Pero todavía tenía un precio puesto a mi cabeza. Y era solo cuestión de tiempo que el periódico de Providence siguiera la tendencia actual y empezara a echar a gente. No sabía si tendría trabajo a mi vuelta, suponiendo que fuese seguro volver a casa.

Una tarde, Ruthie sacó un álbum de fotos. Lo estuvimos viendo juntos en el sofá. Ruthie y su hermana, mi madre, con raquetas de tenis y posando para la cámara. Su padre, orgulloso en su uniforme del departamento de Policía de Providence, luciendo un montón de medallas. Aidan y Meg abriendo regalos navideños. El pequeño Liam jugando con un camión.

Cuando tenía seis años, ese camión y yo éramos inseparables. Incluso dormía con él.

—¡Caray! —exclamé—. Se me había olvidado cuánto me encantaba ese trasto.

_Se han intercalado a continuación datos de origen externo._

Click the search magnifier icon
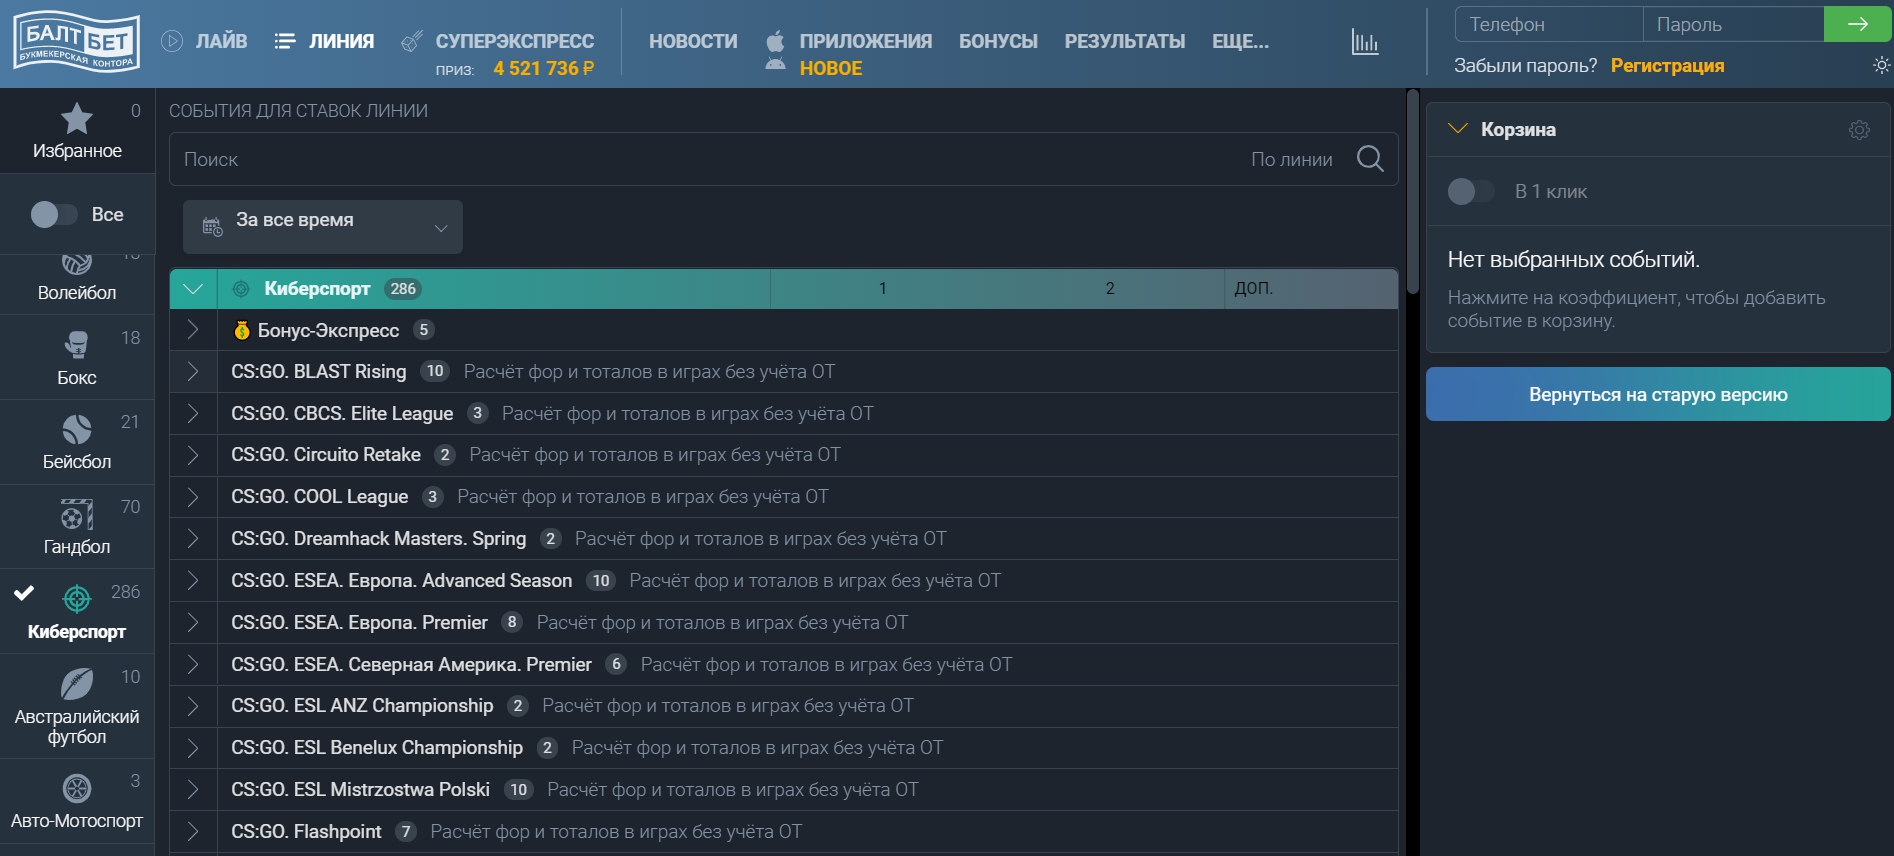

Ruthie sonrió, se levantó y rebuscó en un armario del pasillo hasta que dio con el camión. Me lo trajo hasta el sofá. Lo recordaba enorme, pero cuando me lo dio me sorprendió ver lo pequeño que era en realidad.

—Lo rescaté del sótano después de morir tu madre —me dijo—. Deberías tenerlo tú.

Era capaz de dormir con él. Mejor que dormir solo.

A primeros de agosto, los dueños del periódico, finalmente cansados de perder dinero, echaron a ciento treinta empleados. Ochenta de ellos eran personal de la redacción. Llamé a Mason para enterarme de los nombres: Abbruzzi, Sullivan, Ionata, Worcester, Richards… Muchos viejos amigos.

—Gloria y tú estabais también en la lista —dijo Mason—. Pero he hablado con mi padre.

Me emocionó que hubiera hecho algo semejante por mí. No me extrañaba que hubiese cumplido su promesa con Gloria. Pero si los lectores y los publicistas nos seguían dando la espalda, estos no serían los últimos despidos. Ni siquiera Mason podría salvarnos la próxima vez.

A mediados de agosto, los Yankees estaban acabados. Sus jugadores estrella parecían rendidos y derrotados y a los pitchers jóvenes, en los que habían puesto tantas esperanzas, les faltaba todavía experiencia para las grandes ocasiones. Pero los Sox seguían siete partidos por detrás de los sorprendentes Ravs, y varios de nuestros jugadores estaban lesionados. Ortiz se había recuperado de su lesión en la muñeca, pero no era el mismo. Y el mejor, Manny Ramirez, ya no estaba en el equipo. Lo habían vendido a los Dodgers después de quejarse demasiadas veces sobre su contrato de veinte millones de dólares. Me preguntaba qué pensaría de eso Rosie. En cuanto a mí, después de todo lo que había pasado, era difícil que me importara demasiado lo que ocurriera en el mundo del béisbol.

Un domingo por la tarde, a principios de septiembre, el titular de primera página del periódico de Providence captó inmediatamente mi atención antes de que llegara a cogerlo del expositor: «Los incendios han vuelto a Mount Hope».

Me llevé el periódico al Algiers Coffee House que hay en la calle Brattle y lo leí mientras sorbía una taza de café arábico y un bocadillo de salchichas de cordero. Había ardido un dúplex en la calle Ivy y otro había devastado el supermercado de Zerilli, en la avenida Doyle. La noticia llevaba la firma de Mason y citaba a Polecki, quien aseguraba que los incendios parecían, desde luego, intencionados, aunque la investigación estaba todavía en curso. Cuando fui a la página ocho para continuar leyendo, me encantó ver que la fotografía del artículo estaba firmada por Gloria.

La noticia de Mason especulaba con la posibilidad de que los incendios hubieran vuelto después de un verano tranquilo y de que la policía y los vigilantes voluntarios del barrio, el grupo llamado los DiMaggios, hubiesen bajado la guardia. Pensé en comentarle a Mason que no debía abusar de los clichés.

Intenté llamar al Colillas, pero el número de su casa no estaba en el listín y los teléfonos de su tienda se habían convertido en cables fundidos.